ByteDance DPU team is building the computing infrastructure foundation for ByteDance and Volcano Engine Public Cloud, focusing on architecture, development, and research of software and hardware technologies for Cloud & AI computing.
Requirements
- Familiar with Linux kernel, proficient in kernel subsystems, such as memory, KVM, scheduler, Cgroup, network, storage, file system and other modules, and have relevant practical experience;
- Have a deep understanding of Cloud Services & AI applications, including but not limited to Database Systems, Big data, Distributed Storage, Serverless computing, AI/ML inference & training, etc.
- Familiar with data center infrastructure network traffic, understands IDC hardware, core components, and server architecture, and has system-level design experience for end-to-end performance, cost, and stability.
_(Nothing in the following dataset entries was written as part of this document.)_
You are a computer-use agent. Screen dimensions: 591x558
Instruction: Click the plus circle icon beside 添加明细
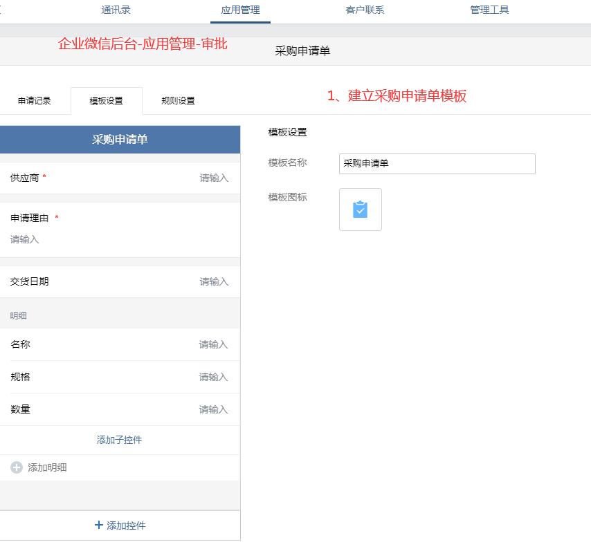(x=16, y=467)
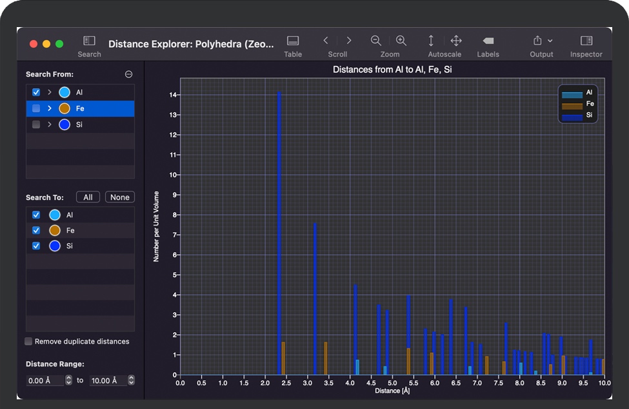The width and height of the screenshot is (629, 409).
Task: Open the Search From options ellipsis menu
Action: pyautogui.click(x=128, y=74)
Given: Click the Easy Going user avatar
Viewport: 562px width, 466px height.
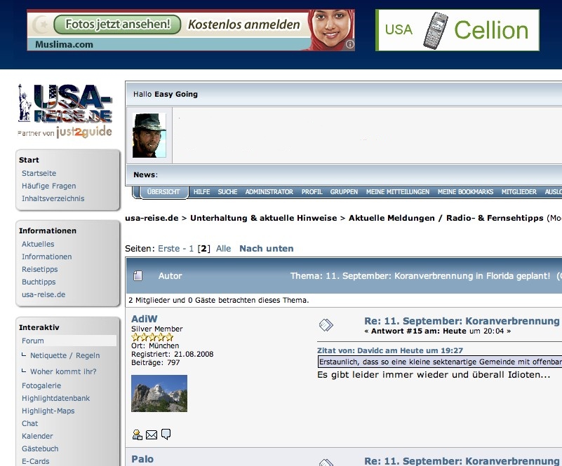Looking at the screenshot, I should (x=149, y=135).
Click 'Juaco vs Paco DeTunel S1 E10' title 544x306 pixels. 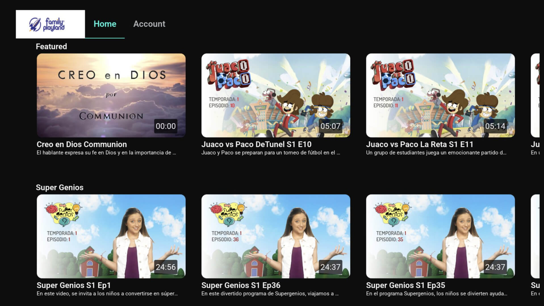click(256, 144)
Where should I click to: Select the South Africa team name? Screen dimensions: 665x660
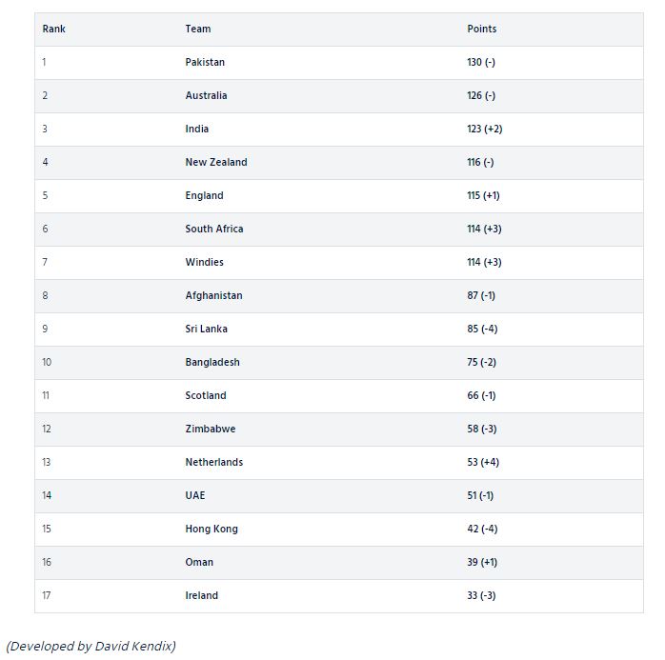(x=214, y=229)
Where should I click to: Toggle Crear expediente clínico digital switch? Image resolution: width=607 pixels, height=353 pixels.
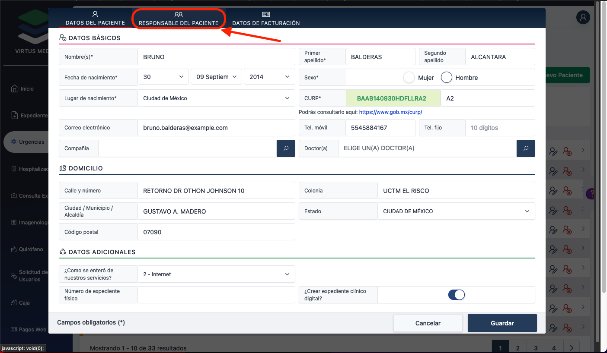456,295
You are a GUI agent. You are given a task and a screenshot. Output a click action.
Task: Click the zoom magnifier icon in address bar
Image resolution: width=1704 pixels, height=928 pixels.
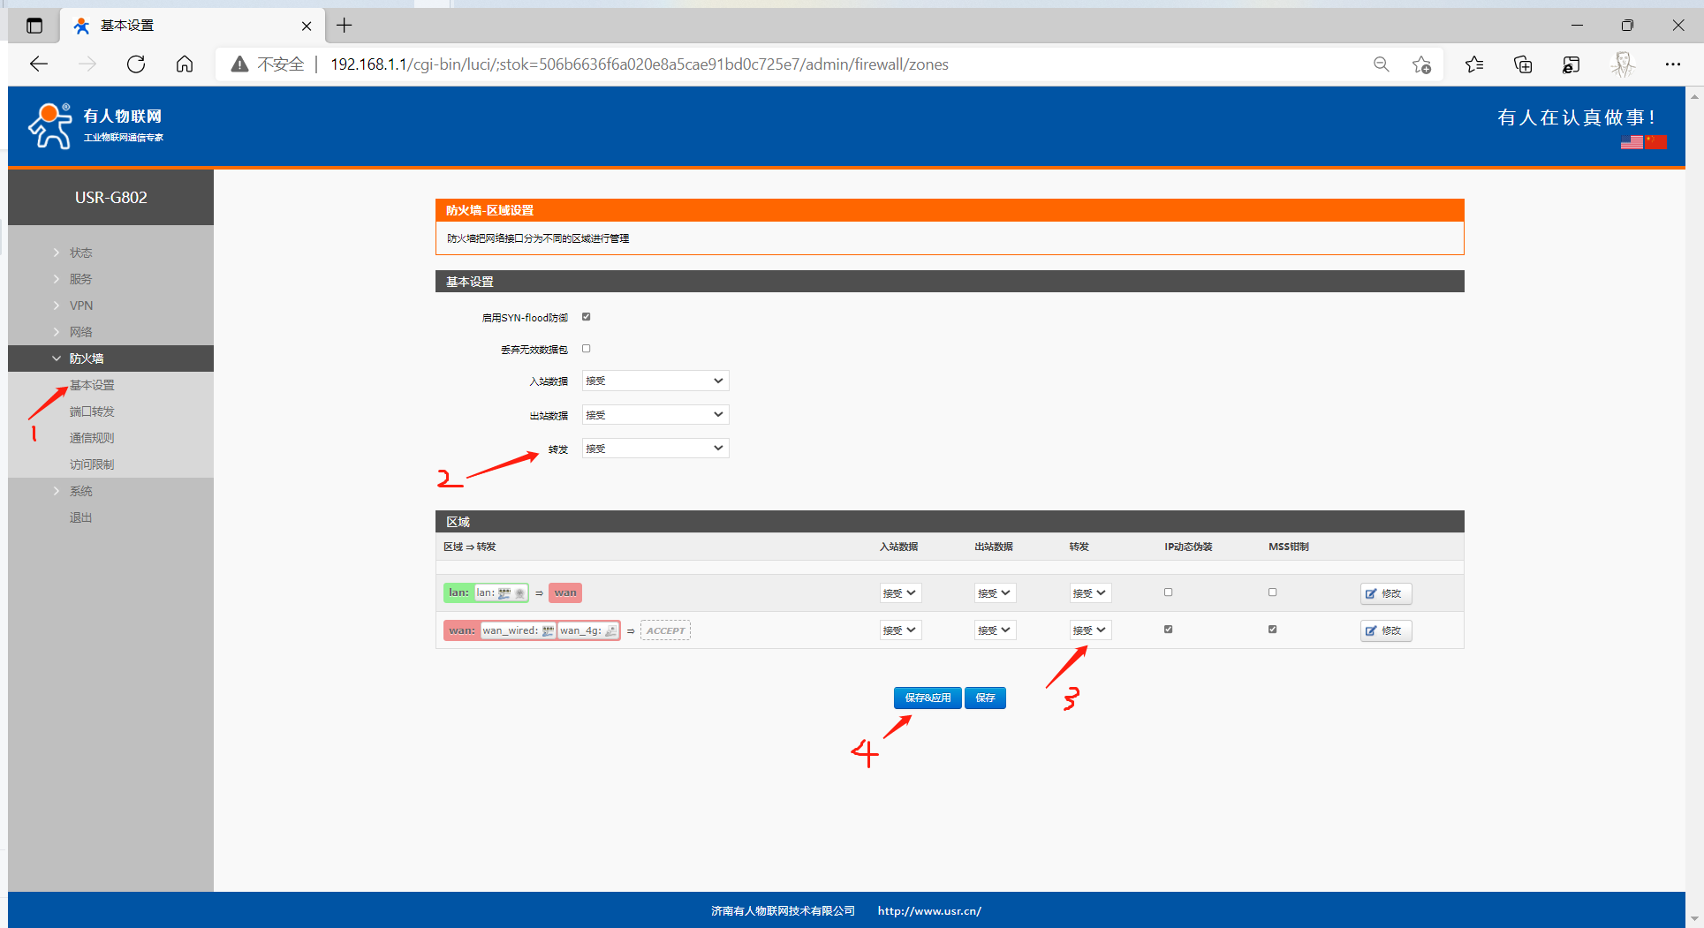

- Familiar with x86 & ARM CPU architecture, familiar with CPU underlying performance tuning, understanding of network and storage protocols.
- Those who understand PCIE/RDMA/smartNIC technologies are preferred;
- Familiar with GPU CUDA programming, userspace storage technology SPDK, network technology DPDK.
- Those who understand virtualization file system virtfs, CXL memory technologies are preferred
Responsibilities
- Responsible for the architecture of the next generation kernel/virtualization/container based on DPU and exploration of frontend technologies.
- Responsible for the research and architecture of DPU software and hardware for both CPU-centric and GPU-centric infrastructure.
- Responsible for optimizing the architecture, development, and performance of the monitoring system for CPU, network, storage, kernel in the data center infrastructure.
- Responsible for cutting-edge exploration, architecture, development, and optimization of GPU virtualization and high performance storage & memory systems.
- Responsible for the acceleration architecture for typical workloads in data center infrastructure such as AI/ML, databases, Serverless Computing, Big Data, etc.
Other
- 3 years of experience in software-hardware co-design is preferred, with specific experience in developing distributed computing systems, high-speed interconnection, and distributed storage.